A Travel Cost Roundup
I promised y’all a roundup of everything I spent on my thirteen-day book-and-teaching tour (plus vacation!), and I just finished putting together this ENORMOUS CHART:
Pre-trip expenses | |
1 bag of Huel (contains 15 meals) | 28.58 |
4 sundresses | 75.96 |
1 Mary Poppins necklace | 20.66 |
1 sunhat (that I never ended up wearing) | 14.95 |
Pre-trip subtotal | 140.15 |
Seattle | |
Flight, CID-SEA | 289.30 |
3 nights at Hampton Inn | 939.33 |
Cake, wine, and La Croix for Phinney Books reading | 42.57 |
Food | 66.82 |
Sundries | 11.54 |
Bus/metro | 20.00 |
Seattle subtotal | 1,369.56 |
Portland | |
Bolt Bus, Seattle to Portland | 17.00 |
Lyft from bus stop to my friends’ place | 39.00 |
2 nights staying with friends | 0.00 |
Food | 47.72 |
Sundries | 30.55 |
Printing/shipping a box of books to Another Read Through | 270.70 |
Portland subtotal | 404.97 |
Juneau | |
Flight, PDX-JNU | 230.82 |
Checking the box of books from PDX to JNU | 25.00 |
4 nights at Westmark Baranof Hotel | 780.99 |
Food (includes 3 bottles of water) | 86.70 |
Sundries | 16.43 |
Shipping the remaining books to my apartment | 19.32 |
Taxi, Baranof to JNU | 23.20 |
Juneau subtotal | 1,182.46 |
Anaheim | |
Flight, JNU-SNA | 5.60 |
Taxi, SNA to hotel | 55.25 |
3 nights at Anaheim Majestic Garden Hotel | 558.54 |
3 day Disneyland tickets, 1 park per day plus Maxpass | 310.00 |
Food (includes 13 bottles of water) | 254.82 |
Sundries | 10.76 |
Souvenirs | 16.15 |
Lyft, hotel to SNA | 23.00 |
Flight, SNA-CID | 289.30 |
Lyft, CID to apartment | 17.00 |
Anaheim subtotal | 1,540.42 |
GRAND TOTAL | 4,637.56 |
Total transportation | 1,009.47 |
Total hotel | 2,278.86 |
Total food | 484.64 |
A few notes about the chart:
All of the book-and-teaching expenses, including flights, ground transportation, hotels and a percentage of the food costs, are tax deductible. That’s roughly $3,500, which makes me feel a little better about that huge final number — although to be honest, I don’t really feel bad about the costs of this trip. I knew it was going to be expensive, and I also knew I was going to enjoy it. I love teaching and reading and visiting friends, and when I set my out-of-office message before I left, Google reminded me that I hadn’t been out of the office since March 2017. (In other words, the vacation part of this trip was long overdue.)

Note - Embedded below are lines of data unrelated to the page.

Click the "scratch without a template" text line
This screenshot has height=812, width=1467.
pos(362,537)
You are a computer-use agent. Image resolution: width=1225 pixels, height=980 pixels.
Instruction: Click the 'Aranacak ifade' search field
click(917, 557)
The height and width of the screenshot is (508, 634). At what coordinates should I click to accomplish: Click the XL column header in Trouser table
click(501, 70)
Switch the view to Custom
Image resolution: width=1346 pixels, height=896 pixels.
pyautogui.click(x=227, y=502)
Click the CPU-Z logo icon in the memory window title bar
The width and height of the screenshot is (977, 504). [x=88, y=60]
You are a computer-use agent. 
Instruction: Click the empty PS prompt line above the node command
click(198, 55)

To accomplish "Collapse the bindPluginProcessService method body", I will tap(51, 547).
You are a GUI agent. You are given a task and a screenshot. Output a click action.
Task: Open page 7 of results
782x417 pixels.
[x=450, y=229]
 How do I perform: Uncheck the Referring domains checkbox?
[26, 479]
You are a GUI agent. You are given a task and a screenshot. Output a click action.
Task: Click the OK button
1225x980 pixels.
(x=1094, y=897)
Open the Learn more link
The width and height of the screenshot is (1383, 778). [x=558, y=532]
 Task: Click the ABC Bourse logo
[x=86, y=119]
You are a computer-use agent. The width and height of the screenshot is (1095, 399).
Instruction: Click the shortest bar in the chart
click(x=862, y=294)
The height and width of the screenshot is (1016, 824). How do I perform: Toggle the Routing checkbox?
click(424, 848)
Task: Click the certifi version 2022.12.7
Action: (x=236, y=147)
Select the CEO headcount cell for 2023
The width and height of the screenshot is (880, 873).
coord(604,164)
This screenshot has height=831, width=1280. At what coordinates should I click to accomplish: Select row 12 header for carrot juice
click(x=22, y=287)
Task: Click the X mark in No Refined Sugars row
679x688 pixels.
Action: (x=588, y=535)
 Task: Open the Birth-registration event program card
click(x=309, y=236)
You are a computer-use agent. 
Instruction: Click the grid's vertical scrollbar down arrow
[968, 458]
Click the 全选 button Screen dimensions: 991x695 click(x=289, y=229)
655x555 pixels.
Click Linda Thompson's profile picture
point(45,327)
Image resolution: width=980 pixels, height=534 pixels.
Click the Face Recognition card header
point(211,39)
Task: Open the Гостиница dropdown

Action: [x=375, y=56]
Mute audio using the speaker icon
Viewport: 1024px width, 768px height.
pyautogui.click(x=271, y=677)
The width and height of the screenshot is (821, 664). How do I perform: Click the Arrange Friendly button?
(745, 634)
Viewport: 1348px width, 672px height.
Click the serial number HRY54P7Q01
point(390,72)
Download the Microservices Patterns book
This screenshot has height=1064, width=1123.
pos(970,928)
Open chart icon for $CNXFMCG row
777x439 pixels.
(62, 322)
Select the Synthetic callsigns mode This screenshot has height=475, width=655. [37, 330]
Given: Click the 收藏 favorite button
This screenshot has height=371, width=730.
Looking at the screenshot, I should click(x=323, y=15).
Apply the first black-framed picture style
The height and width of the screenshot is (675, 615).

I spent a lot of money on hotels, but I also used those hotel rooms as offices during the day — because, except for the Wednesday/Thursday/Friday I spent at Disneyland, every other weekday was still a workday, and having my own quiet space in which I could write articles and do administrative work was essential.
Phinney Books ordered copies of The Biographies of Ordinary People from IngramSpark, but the other bookstores I visited sold on consignment, which meant I was responsible for printing/shipping my books and getting them from store to store.
Most of those “sundries” are bottles of chewable Airborne, which run around $9 a pop and include three days’ worth of tablets. Still, if they keep me from getting sick, whether because they’re legitimate or because I love placebos, I’m happy to buy them. I also bought some stuff at a Walgreens in Anaheim that I immediately threw in the trash because the woman who rang me up was visibly ill — like, fever and shakes kind of ill. (This says more about our terrible work culture and lack of paid sick leave than it does about my germophobia, btw.)
You can tell when I gave up on refilling my aluminum water bottle in hotel bathrooms and started buying water from vending machines and convenience stores. I don’t know about you, but bathroom sink water always tastes a little weird to me. It’s like I’m drinking old toothpaste residue.
I also earned some money on this trip, although I haven’t gotten the final numbers from the bookstores yet. It’ll be somewhere around $200 in book sales and exactly $322.50 for the two classes I taught — which means that I did lose money on this trip, but that was always part of the plan. Book tours are about connecting with readers and booksellers more than they’re about turning a profit, after all.
Plus, if you follow my self-publishing roundups on NicoleDieker.com, you’ll remember that it took me three years to spend more than I’ve earned from publishing The Biographies of Ordinary People Vols. 1 and 2, and I’m hoping I can sell enough books to erase my current deficit by this time next year.